How discovery finds companies
What it is
Discovery is the step that turns a target profile into a list of real, qualified companies. It runs live against the web every time — nothing is pulled from a purchased or pre-built database. A run reads what it finds, scores each company against the target profile's own criteria, and keeps only the ones worth contacting.
When it runs
A discovery run starts when you (or Evie) tell a target profile to go find companies — from the target profile screen, or by asking Evie directly ("find me 50 dental clinics in Lyon"). Each run has a budget: a cap on how many searches it makes, how many pages it reads, and how many companies it keeps, so a run always ends rather than searching forever.
Where it looks
A plan comes first — Eveil reads the target profile and decides where to look before spending anything, and shows you that plan if your project's autonomy level asks for approval. Two kinds of source feed it, picked by what the profile actually describes:
- OpenStreetMap, for anything with a physical address — shops, clinics, agencies, workshops. It's exhaustive and free: every business with a front door in the area searched, not just the ones that rank well on Google.
- Web search, for everything OpenStreetMap can't see — online-only businesses, professions, anything defined by what it sells rather than where it sits.
- Reddit, for a target profile whose buyers gather in a specific, real community — a launch-stage SaaS founder posting in r/SaaS, for example. Narrower than web search on purpose: only used when the profile genuinely points at a well-known subreddit, never guessed at. Reads posts and comment replies alike: a product mentioned three replies down a thread counts as much as one in the post itself, and a mention with no link in it gets a check of the author's own recent posts before it's kept anyway — with no confirmed site, but with the thread as evidence you can read and judge yourself.
- Official business registries (Belgium's KBO/BCE, France's SIRENE, the UK's Companies House and others), for a legal-entity search with no SEO bias at all — every registered company, not just the ones with a website. A registry record has a name, address and status, never an email or a site: the contact-finding step that follows spends one search of its own trying to find the company's actual website before giving up on it.
Self-hosted only
Registries need a free API key you set up yourself — see Configuration. Without one, discovery just runs on the other two sources; nothing else is affected. On cloud this is already configured for you, nothing to do here.
A target profile with no real geographic angle (most software, most online services) skips the map entirely and searches the web only; one built entirely around local premises does the reverse. Most profiles use two or three of these together.

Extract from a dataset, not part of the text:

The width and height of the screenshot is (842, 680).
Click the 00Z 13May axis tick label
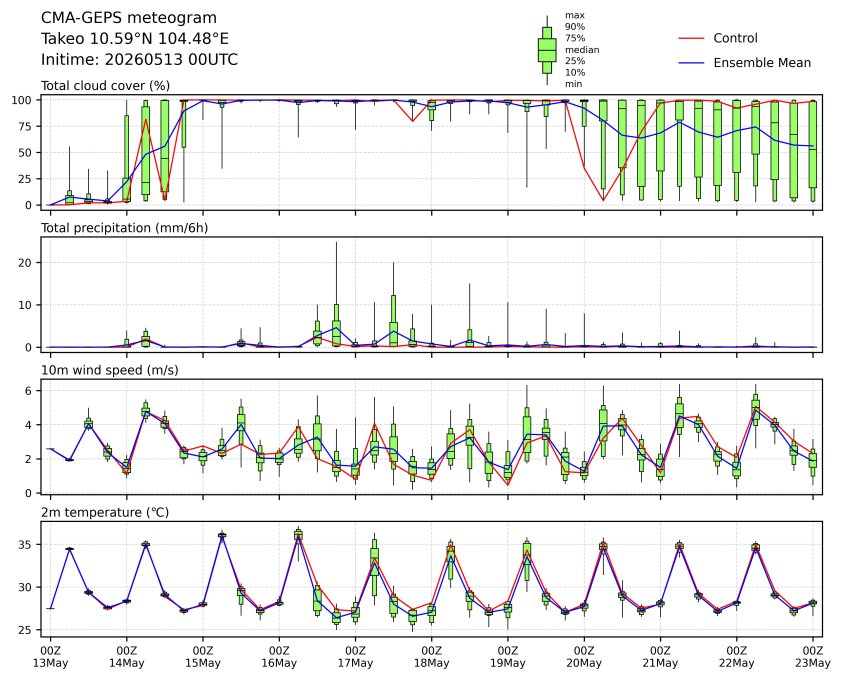coord(50,657)
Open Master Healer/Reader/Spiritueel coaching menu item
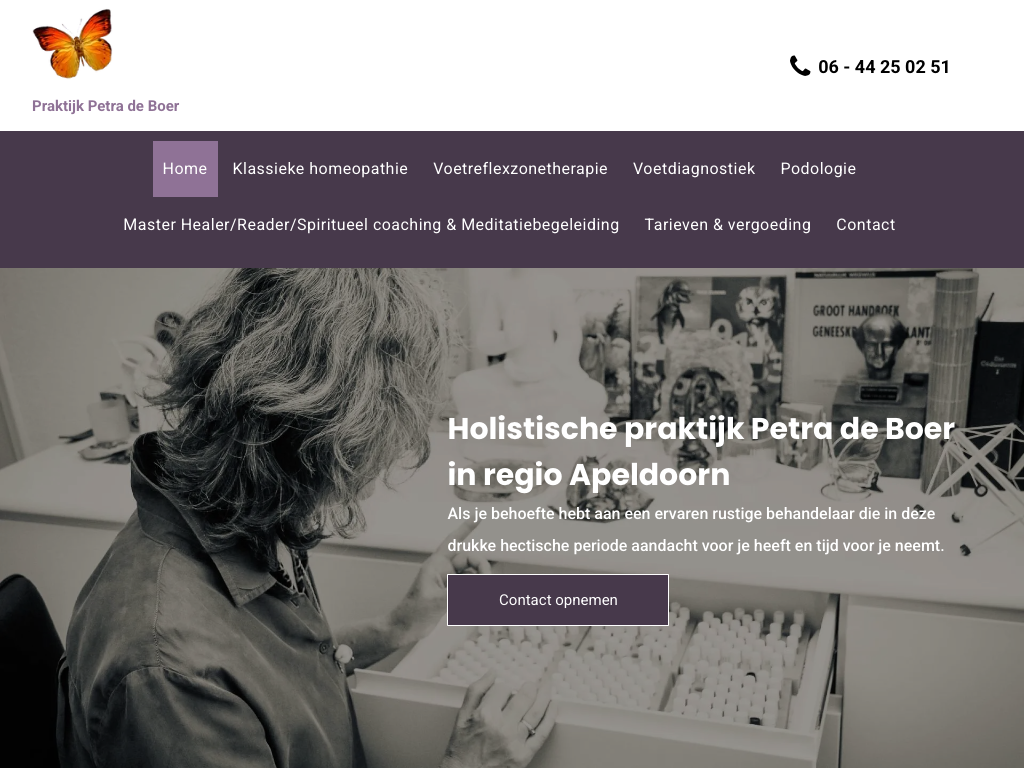1024x768 pixels. point(371,225)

Two web search engines, not one
Web search runs against two independent, free search engines behind the scenes rather than one. Neither needs an account or an API key on your part. The reason is resilience, not more results: a single search engine occasionally rate-limits or blocks automated queries, and when that happens a query returning nothing looks identical to "this market genuinely doesn't exist" unless there's a second, independent source to check it against. Running both on every query means a rate-limited instance never gets mistaken for an empty market.
Self-hosted only
SearXNG ships with the stack by default, and a second engine is an optional Docker Compose service you can turn on — see Configuration. On cloud, hosting is managed for you; there's nothing here to set up.

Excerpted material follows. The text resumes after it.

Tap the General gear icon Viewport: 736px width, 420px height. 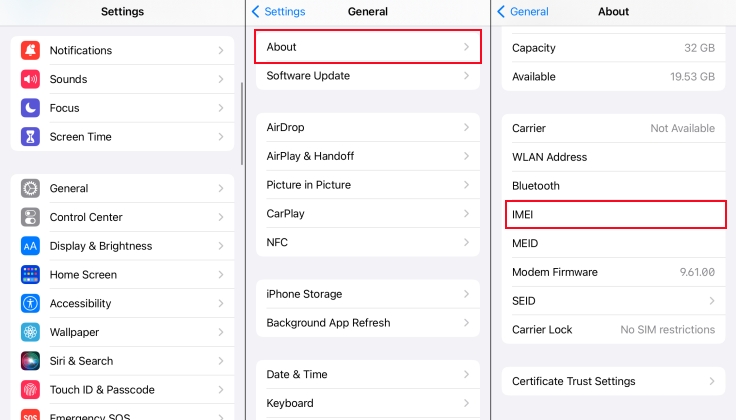coord(30,188)
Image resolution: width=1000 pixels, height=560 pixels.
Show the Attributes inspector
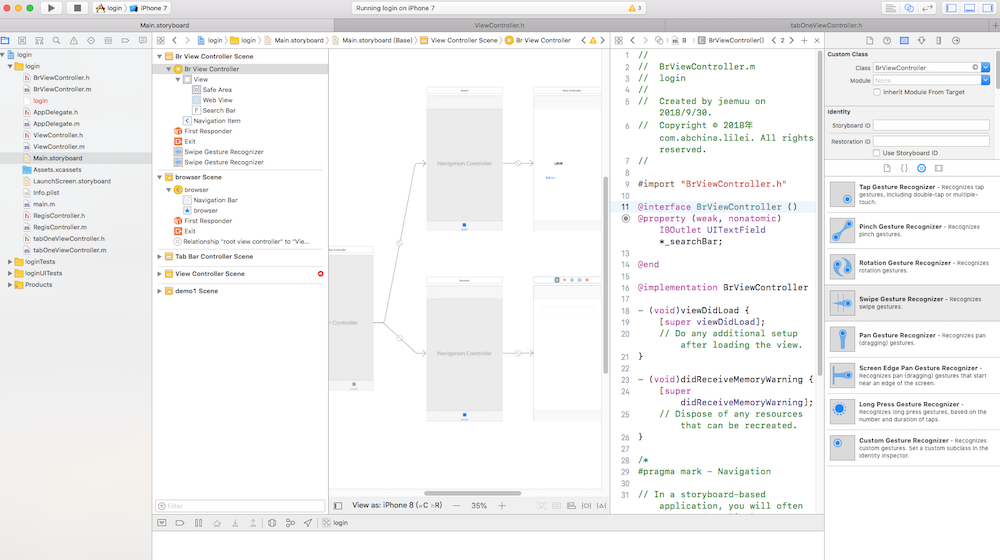[x=923, y=40]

Directories count as leads too
A result pointing at a business directory (a "friteries in Namur" listing page, an industry association's member list) isn't discarded — Eveil reads it and treats every business it lists as its own candidate. For a business with no site of its own, a directory listing is often the only place its details are published at all. The directory itself can also be worth contacting: an agency selling to "launch platforms" wants Product Hunt as a lead, not just as a source of other leads.

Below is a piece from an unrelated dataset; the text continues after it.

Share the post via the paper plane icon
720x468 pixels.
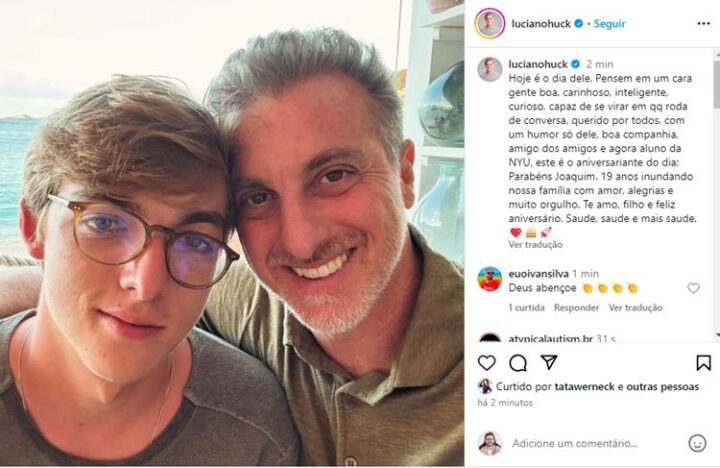tap(549, 363)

When a source proves unusually good
Sometimes a run stumbles onto a source that turns out to be a goldmine for the profile it's searching for — a launch directory, a community, a listing page — without having gone looking for it specifically. When several companies from the same source score well, Eveil notices mid-run and spends the rest of that run's budget going deeper there — other pages, other listings, other angles on the same source — rather than treating it as one more result among many and drifting on to something unrelated. This never affects what counts as a good match: it only decides where to keep looking once something is clearly working.
When a search comes up empty
Nothing found on the first attempt gets one automatic retry with a different source before it's reported as a dead end — the same rate-limiting problem two web engines guard against, applied to the map source too. Past that, an empty result is treated as a genuine finding, not a failure: "your market is 40 companies, here they are" is the honest answer when that's what's out there, rather than quietly widening the criteria until the count looks better. If the target profile really is too narrow, Eveil says so and asks you before it starts contacting companies that don't fit.
Qualifying and keeping
Every candidate is read and scored against the target profile before it's kept — industry, size, location, and a fit reason you can read back. A company found twice, by two different sources or two different runs, is only ever kept once. Nothing is contacted until the outreach step: discovery only builds the list.